## ASSIGNMENT
Take the data below and repeat it exactly.

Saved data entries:
::::

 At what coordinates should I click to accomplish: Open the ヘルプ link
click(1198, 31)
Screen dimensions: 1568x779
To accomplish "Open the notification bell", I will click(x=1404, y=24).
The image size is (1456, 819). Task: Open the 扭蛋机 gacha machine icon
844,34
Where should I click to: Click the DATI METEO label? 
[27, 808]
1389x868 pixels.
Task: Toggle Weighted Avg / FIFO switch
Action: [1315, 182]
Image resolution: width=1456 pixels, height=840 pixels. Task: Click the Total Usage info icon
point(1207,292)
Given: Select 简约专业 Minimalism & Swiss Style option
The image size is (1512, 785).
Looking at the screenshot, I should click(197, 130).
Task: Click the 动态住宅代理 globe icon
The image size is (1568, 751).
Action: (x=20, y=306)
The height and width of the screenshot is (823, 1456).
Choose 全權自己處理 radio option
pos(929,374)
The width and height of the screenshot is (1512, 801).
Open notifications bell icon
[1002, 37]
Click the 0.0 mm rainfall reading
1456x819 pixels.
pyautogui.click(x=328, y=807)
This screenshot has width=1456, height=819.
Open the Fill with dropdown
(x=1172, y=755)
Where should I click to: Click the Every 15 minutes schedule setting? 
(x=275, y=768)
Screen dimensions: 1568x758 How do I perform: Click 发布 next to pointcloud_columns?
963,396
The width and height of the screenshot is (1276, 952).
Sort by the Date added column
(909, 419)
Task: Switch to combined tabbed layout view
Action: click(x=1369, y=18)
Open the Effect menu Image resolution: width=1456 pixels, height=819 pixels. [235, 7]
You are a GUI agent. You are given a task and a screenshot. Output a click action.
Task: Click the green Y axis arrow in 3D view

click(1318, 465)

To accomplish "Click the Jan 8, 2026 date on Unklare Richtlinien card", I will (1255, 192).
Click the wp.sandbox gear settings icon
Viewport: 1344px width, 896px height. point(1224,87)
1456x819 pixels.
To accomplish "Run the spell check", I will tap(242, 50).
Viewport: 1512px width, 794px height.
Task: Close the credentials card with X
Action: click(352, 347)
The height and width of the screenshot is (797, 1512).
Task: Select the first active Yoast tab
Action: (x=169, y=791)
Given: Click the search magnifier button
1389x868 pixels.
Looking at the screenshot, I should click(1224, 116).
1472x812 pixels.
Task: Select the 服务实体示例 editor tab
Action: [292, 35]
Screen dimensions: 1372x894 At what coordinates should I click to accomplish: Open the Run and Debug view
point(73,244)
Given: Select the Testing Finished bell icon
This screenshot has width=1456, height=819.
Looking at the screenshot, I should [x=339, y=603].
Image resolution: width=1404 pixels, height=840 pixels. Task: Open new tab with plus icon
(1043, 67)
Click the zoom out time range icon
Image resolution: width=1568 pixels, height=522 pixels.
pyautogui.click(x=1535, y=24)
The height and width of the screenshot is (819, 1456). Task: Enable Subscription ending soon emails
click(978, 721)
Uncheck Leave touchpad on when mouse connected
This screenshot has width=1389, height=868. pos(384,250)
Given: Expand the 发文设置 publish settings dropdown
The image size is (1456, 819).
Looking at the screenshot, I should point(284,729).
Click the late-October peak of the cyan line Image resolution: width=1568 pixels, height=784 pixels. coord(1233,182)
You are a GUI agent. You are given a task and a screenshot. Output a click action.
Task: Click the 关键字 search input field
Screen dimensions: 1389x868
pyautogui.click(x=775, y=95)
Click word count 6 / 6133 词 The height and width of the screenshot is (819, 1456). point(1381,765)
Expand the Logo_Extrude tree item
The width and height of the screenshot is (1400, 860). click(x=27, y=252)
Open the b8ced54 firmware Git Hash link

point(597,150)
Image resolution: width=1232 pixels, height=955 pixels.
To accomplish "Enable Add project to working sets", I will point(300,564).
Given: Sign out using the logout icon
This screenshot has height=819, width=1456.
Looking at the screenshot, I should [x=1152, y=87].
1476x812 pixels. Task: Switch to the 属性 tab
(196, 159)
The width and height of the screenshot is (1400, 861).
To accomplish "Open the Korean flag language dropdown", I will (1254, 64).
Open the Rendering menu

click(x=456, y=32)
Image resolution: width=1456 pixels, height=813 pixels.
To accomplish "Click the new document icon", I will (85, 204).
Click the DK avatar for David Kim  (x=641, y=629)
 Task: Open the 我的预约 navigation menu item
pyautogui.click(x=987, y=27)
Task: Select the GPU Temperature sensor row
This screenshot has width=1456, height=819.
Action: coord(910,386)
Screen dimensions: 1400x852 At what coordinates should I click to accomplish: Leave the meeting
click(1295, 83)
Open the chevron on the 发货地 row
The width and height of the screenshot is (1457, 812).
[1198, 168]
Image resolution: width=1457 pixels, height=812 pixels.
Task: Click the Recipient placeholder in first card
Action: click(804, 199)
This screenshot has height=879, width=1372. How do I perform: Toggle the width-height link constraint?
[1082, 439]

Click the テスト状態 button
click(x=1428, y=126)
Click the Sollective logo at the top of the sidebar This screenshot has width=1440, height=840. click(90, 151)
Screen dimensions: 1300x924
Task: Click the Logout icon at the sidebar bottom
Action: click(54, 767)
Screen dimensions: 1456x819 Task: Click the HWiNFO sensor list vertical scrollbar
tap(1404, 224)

::::

## SOLUTION TO THIS EXERCISE
 At what coordinates should I click to accomplish: Open the ヘルプ link
click(1198, 31)
Screen dimensions: 1568x779
To accomplish "Open the notification bell", I will click(x=1404, y=24).
The image size is (1456, 819). Task: Open the 扭蛋机 gacha machine icon
844,34
Where should I click to: Click the DATI METEO label? 
[27, 808]
1389x868 pixels.
Task: Toggle Weighted Avg / FIFO switch
Action: [1315, 182]
Image resolution: width=1456 pixels, height=840 pixels. Task: Click the Total Usage info icon
point(1207,292)
Given: Select 简约专业 Minimalism & Swiss Style option
The image size is (1512, 785).
Looking at the screenshot, I should click(197, 130).
Task: Click the 动态住宅代理 globe icon
The image size is (1568, 751).
Action: (x=20, y=306)
The height and width of the screenshot is (823, 1456).
Choose 全權自己處理 radio option
pos(929,374)
The width and height of the screenshot is (1512, 801).
Open notifications bell icon
[1002, 37]
Click the 0.0 mm rainfall reading
1456x819 pixels.
pyautogui.click(x=328, y=807)
This screenshot has width=1456, height=819.
Open the Fill with dropdown
(x=1172, y=755)
Where should I click to: Click the Every 15 minutes schedule setting? 
(x=275, y=768)
Screen dimensions: 1568x758 How do I perform: Click 发布 next to pointcloud_columns?
963,396
The width and height of the screenshot is (1276, 952).
Sort by the Date added column
(909, 419)
Task: Switch to combined tabbed layout view
Action: click(x=1369, y=18)
Open the Effect menu Image resolution: width=1456 pixels, height=819 pixels. [235, 7]
You are a GUI agent. You are given a task and a screenshot. Output a click action.
Task: Click the green Y axis arrow in 3D view

click(1318, 465)

To accomplish "Click the Jan 8, 2026 date on Unklare Richtlinien card", I will (1255, 192).
Click the wp.sandbox gear settings icon
Viewport: 1344px width, 896px height. point(1224,87)
1456x819 pixels.
To accomplish "Run the spell check", I will tap(242, 50).
Viewport: 1512px width, 794px height.
Task: Close the credentials card with X
Action: click(352, 347)
The height and width of the screenshot is (797, 1512).
Task: Select the first active Yoast tab
Action: (x=169, y=791)
Given: Click the search magnifier button
1389x868 pixels.
Looking at the screenshot, I should click(1224, 116).
1472x812 pixels.
Task: Select the 服务实体示例 editor tab
Action: [292, 35]
Screen dimensions: 1372x894 At what coordinates should I click to accomplish: Open the Run and Debug view
point(73,244)
Given: Select the Testing Finished bell icon
This screenshot has width=1456, height=819.
Looking at the screenshot, I should [x=339, y=603].
Image resolution: width=1404 pixels, height=840 pixels. Task: Open new tab with plus icon
(1043, 67)
Click the zoom out time range icon
Image resolution: width=1568 pixels, height=522 pixels.
pyautogui.click(x=1535, y=24)
The height and width of the screenshot is (819, 1456). Task: Enable Subscription ending soon emails
click(978, 721)
Uncheck Leave touchpad on when mouse connected
This screenshot has width=1389, height=868. pos(384,250)
Given: Expand the 发文设置 publish settings dropdown
The image size is (1456, 819).
Looking at the screenshot, I should point(284,729).
Click the late-October peak of the cyan line Image resolution: width=1568 pixels, height=784 pixels. coord(1233,182)
You are a GUI agent. You are given a task and a screenshot. Output a click action.
Task: Click the 关键字 search input field
Screen dimensions: 1389x868
pyautogui.click(x=775, y=95)
Click word count 6 / 6133 词 The height and width of the screenshot is (819, 1456). point(1381,765)
Expand the Logo_Extrude tree item
The width and height of the screenshot is (1400, 860). click(x=27, y=252)
Open the b8ced54 firmware Git Hash link

point(597,150)
Image resolution: width=1232 pixels, height=955 pixels.
To accomplish "Enable Add project to working sets", I will point(300,564).
Given: Sign out using the logout icon
This screenshot has height=819, width=1456.
Looking at the screenshot, I should [x=1152, y=87].
1476x812 pixels. Task: Switch to the 属性 tab
(196, 159)
The width and height of the screenshot is (1400, 861).
To accomplish "Open the Korean flag language dropdown", I will (1254, 64).
Open the Rendering menu

click(x=456, y=32)
Image resolution: width=1456 pixels, height=813 pixels.
To accomplish "Click the new document icon", I will (85, 204).
Click the DK avatar for David Kim  (x=641, y=629)
 Task: Open the 我的预约 navigation menu item
pyautogui.click(x=987, y=27)
Task: Select the GPU Temperature sensor row
This screenshot has width=1456, height=819.
Action: coord(910,386)
Screen dimensions: 1400x852 At what coordinates should I click to accomplish: Leave the meeting
click(1295, 83)
Open the chevron on the 发货地 row
The width and height of the screenshot is (1457, 812).
[1198, 168]
Image resolution: width=1457 pixels, height=812 pixels.
Task: Click the Recipient placeholder in first card
Action: click(804, 199)
This screenshot has height=879, width=1372. How do I perform: Toggle the width-height link constraint?
[1082, 439]

Click the テスト状態 button
click(x=1428, y=126)
Click the Sollective logo at the top of the sidebar This screenshot has width=1440, height=840. click(90, 151)
Screen dimensions: 1300x924
Task: Click the Logout icon at the sidebar bottom
Action: click(54, 767)
Screen dimensions: 1456x819 Task: Click the HWiNFO sensor list vertical scrollbar
tap(1404, 224)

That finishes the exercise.